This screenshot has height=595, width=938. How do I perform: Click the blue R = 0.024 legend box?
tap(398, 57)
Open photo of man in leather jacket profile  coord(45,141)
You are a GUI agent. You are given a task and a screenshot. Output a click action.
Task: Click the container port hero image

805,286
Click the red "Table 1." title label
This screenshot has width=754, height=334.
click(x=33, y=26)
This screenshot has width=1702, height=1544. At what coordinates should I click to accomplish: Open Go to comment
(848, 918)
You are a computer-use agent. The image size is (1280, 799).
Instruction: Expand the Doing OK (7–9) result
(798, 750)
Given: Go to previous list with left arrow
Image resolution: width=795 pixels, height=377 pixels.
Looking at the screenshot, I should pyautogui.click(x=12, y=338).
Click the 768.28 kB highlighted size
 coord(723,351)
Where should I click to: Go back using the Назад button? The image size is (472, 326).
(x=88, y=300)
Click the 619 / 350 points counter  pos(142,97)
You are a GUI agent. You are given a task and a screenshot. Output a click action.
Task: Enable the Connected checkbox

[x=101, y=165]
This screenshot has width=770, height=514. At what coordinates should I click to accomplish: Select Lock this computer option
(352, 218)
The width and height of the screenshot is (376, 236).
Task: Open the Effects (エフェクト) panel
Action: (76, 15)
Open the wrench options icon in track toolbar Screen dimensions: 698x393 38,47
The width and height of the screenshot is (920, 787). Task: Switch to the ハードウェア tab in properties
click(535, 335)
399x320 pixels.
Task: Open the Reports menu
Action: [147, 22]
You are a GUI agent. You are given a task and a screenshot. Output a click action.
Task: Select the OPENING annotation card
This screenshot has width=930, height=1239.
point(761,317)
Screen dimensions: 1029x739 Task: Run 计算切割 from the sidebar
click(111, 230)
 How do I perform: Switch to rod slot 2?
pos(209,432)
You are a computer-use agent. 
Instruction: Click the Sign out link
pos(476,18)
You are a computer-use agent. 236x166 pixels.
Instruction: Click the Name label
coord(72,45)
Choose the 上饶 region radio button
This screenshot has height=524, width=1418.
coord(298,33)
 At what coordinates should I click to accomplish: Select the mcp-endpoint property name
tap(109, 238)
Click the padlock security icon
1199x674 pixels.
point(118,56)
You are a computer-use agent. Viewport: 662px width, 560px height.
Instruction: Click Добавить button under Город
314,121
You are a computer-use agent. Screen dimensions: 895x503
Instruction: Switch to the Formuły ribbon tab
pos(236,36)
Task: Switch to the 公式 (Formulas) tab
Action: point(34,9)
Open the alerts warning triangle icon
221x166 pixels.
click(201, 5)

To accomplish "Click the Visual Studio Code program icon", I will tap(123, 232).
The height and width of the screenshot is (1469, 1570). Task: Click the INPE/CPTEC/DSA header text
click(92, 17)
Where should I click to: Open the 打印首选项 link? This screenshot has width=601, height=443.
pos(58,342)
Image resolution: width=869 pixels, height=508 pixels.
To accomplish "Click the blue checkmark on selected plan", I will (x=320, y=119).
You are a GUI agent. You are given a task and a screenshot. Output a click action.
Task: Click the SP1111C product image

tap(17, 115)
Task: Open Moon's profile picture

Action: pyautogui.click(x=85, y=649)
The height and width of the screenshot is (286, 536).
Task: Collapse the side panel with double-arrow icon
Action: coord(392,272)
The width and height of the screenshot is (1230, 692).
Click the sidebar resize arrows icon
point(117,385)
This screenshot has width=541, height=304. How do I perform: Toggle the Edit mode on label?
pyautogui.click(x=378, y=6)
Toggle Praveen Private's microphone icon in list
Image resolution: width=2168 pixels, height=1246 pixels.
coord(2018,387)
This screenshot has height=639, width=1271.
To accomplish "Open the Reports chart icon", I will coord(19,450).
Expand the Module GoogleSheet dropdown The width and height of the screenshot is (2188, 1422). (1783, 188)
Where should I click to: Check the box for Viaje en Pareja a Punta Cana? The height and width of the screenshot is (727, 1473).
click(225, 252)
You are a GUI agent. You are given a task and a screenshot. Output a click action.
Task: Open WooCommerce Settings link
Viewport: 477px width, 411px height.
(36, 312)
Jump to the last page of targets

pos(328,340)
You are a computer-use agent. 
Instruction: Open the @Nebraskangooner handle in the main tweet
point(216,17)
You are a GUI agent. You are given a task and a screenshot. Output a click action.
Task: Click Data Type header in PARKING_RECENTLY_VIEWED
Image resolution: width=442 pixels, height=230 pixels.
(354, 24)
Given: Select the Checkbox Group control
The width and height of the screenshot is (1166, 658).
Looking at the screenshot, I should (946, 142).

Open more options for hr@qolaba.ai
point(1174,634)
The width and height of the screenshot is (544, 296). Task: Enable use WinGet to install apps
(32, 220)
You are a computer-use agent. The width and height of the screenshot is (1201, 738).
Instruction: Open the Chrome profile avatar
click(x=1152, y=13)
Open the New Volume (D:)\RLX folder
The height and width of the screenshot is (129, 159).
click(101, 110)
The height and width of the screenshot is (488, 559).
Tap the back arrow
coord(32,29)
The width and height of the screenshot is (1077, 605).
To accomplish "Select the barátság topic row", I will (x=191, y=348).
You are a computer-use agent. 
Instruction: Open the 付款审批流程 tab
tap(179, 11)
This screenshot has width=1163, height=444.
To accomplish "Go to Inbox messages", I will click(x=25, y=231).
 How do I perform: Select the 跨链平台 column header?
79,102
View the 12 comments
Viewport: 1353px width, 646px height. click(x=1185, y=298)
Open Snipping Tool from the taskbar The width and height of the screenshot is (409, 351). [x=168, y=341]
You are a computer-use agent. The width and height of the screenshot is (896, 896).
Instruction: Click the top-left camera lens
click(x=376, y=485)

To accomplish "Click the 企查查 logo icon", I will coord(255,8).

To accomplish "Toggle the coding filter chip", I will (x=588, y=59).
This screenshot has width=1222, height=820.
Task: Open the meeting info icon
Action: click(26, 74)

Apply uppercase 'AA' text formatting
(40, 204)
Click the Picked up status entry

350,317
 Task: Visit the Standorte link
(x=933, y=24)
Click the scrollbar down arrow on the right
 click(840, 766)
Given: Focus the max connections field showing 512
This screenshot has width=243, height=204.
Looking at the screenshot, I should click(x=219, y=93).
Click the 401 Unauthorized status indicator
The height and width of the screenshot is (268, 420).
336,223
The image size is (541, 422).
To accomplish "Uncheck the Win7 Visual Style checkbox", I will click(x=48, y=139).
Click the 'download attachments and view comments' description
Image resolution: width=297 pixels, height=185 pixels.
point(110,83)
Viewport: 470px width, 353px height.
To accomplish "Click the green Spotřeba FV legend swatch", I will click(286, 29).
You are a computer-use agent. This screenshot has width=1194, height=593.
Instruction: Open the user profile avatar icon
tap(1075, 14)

• _DO THIS_
Return every line of the material that contains the word "Enable", matching case exactly.

• _FINISHED EXERCISE_
Task: Enable the Connected checkbox
The width and height of the screenshot is (544, 296). Task: Enable use WinGet to install apps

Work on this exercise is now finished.